→ **Input**
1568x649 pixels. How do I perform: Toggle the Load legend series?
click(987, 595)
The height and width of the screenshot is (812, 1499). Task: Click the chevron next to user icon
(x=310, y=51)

---

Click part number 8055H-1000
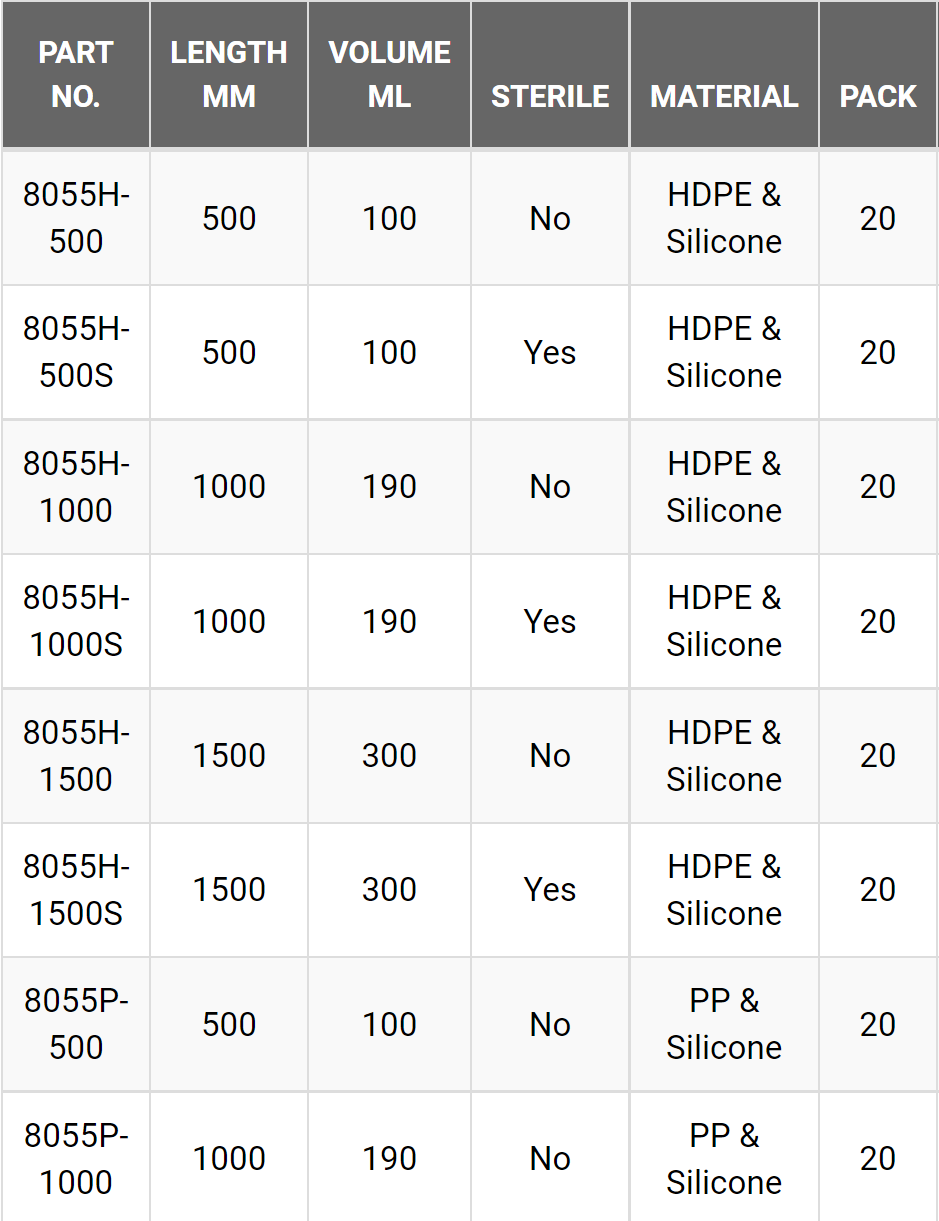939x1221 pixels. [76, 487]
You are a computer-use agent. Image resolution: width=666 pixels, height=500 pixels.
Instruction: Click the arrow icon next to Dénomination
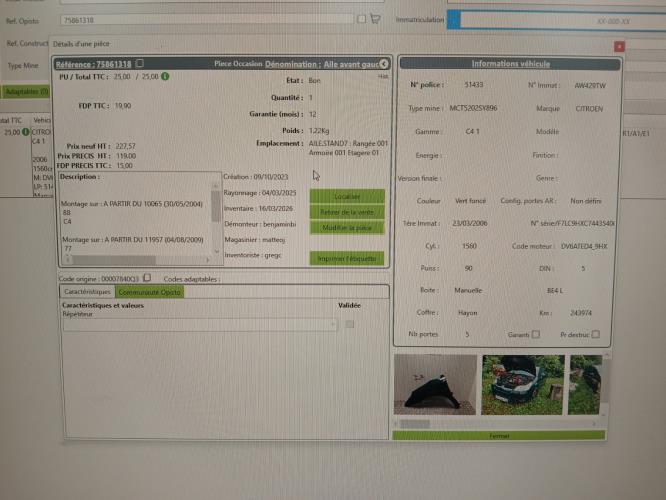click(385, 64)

→ **Exercise brief**
Could you turn the records into a Markdown table with the columns No. and Line, beginning at the line containing "The height and" and continuing through the line containing "(x=310, y=51)"? Give each line its own numbered row, and skip any blank lines.

→ **Result of this task**
| No. | Line |
|---|---|
| 1 | The height and width of the screenshot is (812, 1499). Task: Click the chevron next to user icon |
| 2 | (x=310, y=51) |